◆ **Selected excerpt**
____

How the suite changes day-to-day work
Once the eval is wired up, every code change runs against it automatically. A prompt tweak, a retrieval threshold change, a tool addition: all get scored. If the score drops below baseline, the change doesn't merge.
This sounds bureaucratic. In practice it's the opposite. It's the thing that lets us move fast without breaking quality. Engineers can experiment freely because the suite is the safety net. Drift gets caught at PR time, not in production.
Common objections we hear
'Our use case is too custom for evals'
Every use case is custom. The eval suite is also custom. That's the point. The work is constructing the suite from your actual data, not finding a generic benchmark to use.
'We don't have enough data yet'
You don't need a million examples. A 200-interaction eval, hand-graded, gets you 80% of the value. We've seen teams stall for months trying to build the perfect eval set when 'good enough' would have shipped weeks ago.
'It's too expensive to run continuously'
A 200-item suite against Claude Sonnet runs about $3-8 per pass. Run it twice a day and on every PR. You'll spend less than a single bad incident costs to investigate.
What it costs to skip
Without an eval suite, you're flying blind. Quality changes will happen. Model providers ship updates, your prompts evolve, retrieval data shifts. You won't know whether things are getting better or worse. The first sign will be a customer complaint, and by then the damage is done.

____

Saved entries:
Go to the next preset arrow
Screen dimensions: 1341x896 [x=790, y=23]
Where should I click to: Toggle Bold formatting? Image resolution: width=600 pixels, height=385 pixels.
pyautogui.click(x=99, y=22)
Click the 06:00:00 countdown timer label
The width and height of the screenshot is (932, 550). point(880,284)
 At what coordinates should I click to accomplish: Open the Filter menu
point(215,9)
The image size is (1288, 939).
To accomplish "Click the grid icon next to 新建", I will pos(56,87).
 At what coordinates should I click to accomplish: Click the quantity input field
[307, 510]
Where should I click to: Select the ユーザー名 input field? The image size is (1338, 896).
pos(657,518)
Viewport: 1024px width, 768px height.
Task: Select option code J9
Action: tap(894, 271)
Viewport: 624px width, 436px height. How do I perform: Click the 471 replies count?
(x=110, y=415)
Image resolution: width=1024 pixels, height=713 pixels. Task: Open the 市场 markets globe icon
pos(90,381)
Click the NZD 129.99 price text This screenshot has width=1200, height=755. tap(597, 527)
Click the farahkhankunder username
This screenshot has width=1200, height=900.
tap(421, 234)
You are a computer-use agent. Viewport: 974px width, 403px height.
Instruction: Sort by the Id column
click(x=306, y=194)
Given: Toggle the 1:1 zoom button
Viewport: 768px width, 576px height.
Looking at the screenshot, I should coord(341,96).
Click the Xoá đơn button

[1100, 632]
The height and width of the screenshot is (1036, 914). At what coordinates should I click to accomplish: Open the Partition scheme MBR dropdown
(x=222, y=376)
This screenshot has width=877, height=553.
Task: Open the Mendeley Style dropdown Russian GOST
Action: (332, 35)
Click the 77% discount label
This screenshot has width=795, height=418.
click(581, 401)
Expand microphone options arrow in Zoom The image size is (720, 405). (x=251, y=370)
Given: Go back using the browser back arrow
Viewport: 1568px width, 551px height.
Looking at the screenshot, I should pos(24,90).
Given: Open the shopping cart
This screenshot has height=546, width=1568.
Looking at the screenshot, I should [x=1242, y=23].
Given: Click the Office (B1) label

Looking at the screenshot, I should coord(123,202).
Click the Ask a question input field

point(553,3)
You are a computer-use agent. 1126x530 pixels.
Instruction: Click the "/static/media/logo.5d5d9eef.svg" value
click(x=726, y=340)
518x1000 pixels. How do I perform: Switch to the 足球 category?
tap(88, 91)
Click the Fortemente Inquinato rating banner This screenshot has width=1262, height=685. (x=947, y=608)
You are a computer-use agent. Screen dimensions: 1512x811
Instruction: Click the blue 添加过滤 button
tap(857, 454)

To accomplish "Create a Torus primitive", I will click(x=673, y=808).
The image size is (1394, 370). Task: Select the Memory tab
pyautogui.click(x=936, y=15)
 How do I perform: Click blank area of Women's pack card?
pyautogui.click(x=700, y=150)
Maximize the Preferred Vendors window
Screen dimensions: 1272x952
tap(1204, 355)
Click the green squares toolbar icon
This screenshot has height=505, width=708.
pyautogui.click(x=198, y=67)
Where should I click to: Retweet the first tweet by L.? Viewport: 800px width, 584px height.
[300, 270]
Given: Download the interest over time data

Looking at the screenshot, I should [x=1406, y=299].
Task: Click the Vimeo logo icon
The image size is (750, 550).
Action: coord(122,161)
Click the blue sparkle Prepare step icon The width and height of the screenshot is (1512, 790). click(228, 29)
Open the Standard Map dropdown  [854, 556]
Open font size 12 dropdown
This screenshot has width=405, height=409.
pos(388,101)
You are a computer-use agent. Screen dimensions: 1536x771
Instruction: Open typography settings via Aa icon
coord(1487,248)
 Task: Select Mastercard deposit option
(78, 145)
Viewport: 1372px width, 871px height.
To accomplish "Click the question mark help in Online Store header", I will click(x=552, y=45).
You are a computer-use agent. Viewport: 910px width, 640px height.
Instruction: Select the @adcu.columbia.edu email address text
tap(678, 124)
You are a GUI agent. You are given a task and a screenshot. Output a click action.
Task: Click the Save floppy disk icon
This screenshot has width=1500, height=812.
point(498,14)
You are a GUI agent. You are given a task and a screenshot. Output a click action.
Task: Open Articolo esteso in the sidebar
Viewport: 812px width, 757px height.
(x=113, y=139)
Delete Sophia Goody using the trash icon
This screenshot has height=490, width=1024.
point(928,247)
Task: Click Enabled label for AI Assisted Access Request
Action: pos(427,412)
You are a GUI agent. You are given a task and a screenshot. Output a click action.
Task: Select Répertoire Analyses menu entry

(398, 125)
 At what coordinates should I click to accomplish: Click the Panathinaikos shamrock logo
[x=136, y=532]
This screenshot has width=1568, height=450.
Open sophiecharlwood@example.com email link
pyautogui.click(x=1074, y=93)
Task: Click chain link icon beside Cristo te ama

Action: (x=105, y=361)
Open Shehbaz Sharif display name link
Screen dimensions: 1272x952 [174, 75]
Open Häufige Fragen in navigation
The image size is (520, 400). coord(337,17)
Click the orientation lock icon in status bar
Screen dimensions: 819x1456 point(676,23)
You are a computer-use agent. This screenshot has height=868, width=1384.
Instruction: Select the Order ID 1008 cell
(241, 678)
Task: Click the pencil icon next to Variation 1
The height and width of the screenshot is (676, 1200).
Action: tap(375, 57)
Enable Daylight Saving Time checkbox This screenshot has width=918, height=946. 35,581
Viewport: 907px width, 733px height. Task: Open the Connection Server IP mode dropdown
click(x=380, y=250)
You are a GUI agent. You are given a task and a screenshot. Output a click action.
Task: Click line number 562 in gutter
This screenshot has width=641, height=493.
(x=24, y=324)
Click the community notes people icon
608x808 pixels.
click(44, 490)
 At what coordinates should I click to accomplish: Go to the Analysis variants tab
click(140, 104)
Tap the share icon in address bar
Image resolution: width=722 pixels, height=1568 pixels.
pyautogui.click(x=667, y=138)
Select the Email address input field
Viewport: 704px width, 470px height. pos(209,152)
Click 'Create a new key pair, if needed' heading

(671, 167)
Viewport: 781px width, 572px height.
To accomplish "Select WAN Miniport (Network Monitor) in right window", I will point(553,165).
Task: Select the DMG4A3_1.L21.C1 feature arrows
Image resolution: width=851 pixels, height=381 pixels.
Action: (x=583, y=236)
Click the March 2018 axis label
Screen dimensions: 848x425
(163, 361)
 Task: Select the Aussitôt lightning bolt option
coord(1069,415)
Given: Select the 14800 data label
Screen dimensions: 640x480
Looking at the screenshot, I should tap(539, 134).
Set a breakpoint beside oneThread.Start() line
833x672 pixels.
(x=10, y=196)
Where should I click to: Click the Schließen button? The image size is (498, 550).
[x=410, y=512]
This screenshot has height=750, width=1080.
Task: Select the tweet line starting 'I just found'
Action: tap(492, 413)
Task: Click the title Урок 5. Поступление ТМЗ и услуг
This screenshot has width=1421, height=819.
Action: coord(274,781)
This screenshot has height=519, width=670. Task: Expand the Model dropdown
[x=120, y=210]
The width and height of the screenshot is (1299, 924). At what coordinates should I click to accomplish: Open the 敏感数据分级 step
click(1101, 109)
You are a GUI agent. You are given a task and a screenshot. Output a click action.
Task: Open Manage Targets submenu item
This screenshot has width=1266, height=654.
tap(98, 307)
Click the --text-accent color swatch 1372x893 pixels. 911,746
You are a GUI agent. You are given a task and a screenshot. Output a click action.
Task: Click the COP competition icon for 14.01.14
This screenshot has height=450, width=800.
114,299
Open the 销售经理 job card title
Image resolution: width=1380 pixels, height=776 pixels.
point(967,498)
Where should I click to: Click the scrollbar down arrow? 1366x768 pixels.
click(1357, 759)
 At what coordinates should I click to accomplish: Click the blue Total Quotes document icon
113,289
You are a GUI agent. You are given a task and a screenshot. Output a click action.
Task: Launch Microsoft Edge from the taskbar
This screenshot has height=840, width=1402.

____

◆ **Questions**
(A) According to the eval suite passage, about how much does one pass of a 200-item suite against Claude Sonnet cost?
(B) Reproduce the eval suite passage word for word, starting at "This sounds bureaucratic." and ending at "not in production.".

◆ **Answers provided**
(A) About $3-8 per pass.

(B)
This sounds bureaucratic. In practice it's the opposite. It's the thing that lets us move fast without breaking quality. Engineers can experiment freely because the suite is the safety net. Drift gets caught at PR time, not in production.